The generation of Xcode projects is a mean and not an end in itself. Our goal is not to provide developers with another language to define their projects but rather, help them cope with the challenges they face when they scale up their projects. That means we might not provide APIs for all the features supported by Xcode, and that’s fine. If we did, we’d be re-writing Xcode projects in a new language, and that’s a task that falls into Apple’s domain.
That means we sometimes have to say no to bringing ideas from Xcode that complicate scaling. For instance, if dealing with code signing at scale is something that Xcode doesn’t do well, let’s take the opportunity to re-think how code signing is done.
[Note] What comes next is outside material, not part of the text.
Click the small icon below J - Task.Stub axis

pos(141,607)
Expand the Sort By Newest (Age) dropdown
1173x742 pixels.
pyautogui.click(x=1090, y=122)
We might feel tempted to follow what everyone is doing, even if that means keeping on with the inconveniences that everyone continues to complain about. Let’s not do that. Let’s imagine how day-to-day tasks would be handled by Tuist. How do I imagine archiving my app? How would I love code signing to be? What processes can I help streamline with Tuist? If we constrain our solutions to what we have seen in other tools, we might end up replicating the same inconveniences and issues that make scaling up Xcode projects a challenge. We’ll often see users opening tickets with solutions rather than problems. Whenever that happens, use “why” questions to understand what are the user’s motivations or needs. For example, a request from a user could be: Add support for linking libraries build phases. That’s a solution to the need the user has to define dependencies between targets. Once we have identified that, we can think if Xcode’s approach to defining dependencies is good at scale, and if it’s not, we can discuss with the user better approaches.
We, developers, have an inherent temptation to disregard that errors can happen. As a result, we design and test software only considering the ideal scenario.
Swift, its type system, and a well-architected code might help prevent some errors, but not all of them because some are out of our control. We can’t assume the user will always have an internet connection, or that the system commands will return successfully. The environments in which Tuist runs are not sandboxes that we control, and hence we need to make an effort to understand how they might change and impact Tuist.
Poorly handled errors result in bad user experience, and users might lose trust in the project. We want users to enjoy every single piece of Tuist, even the way we present errors to them.
We should put ourselves in the shoes of users and imagine what we’d expect the error to tell us. If the programming language is the communication channel through which errors propagate, and the users are the destination of the errors, they should be written in the same language that the target (users) speak. They should include enough information to know what happened and hide the information that is not relevant. Also, they should be actionable by telling users what steps they can take to recover from them.
And last but not least, our test cases should contemplate failing scenarios. Not only they ensure that we are handling errors as we are supposed to, but prevent future developers from breaking that logic.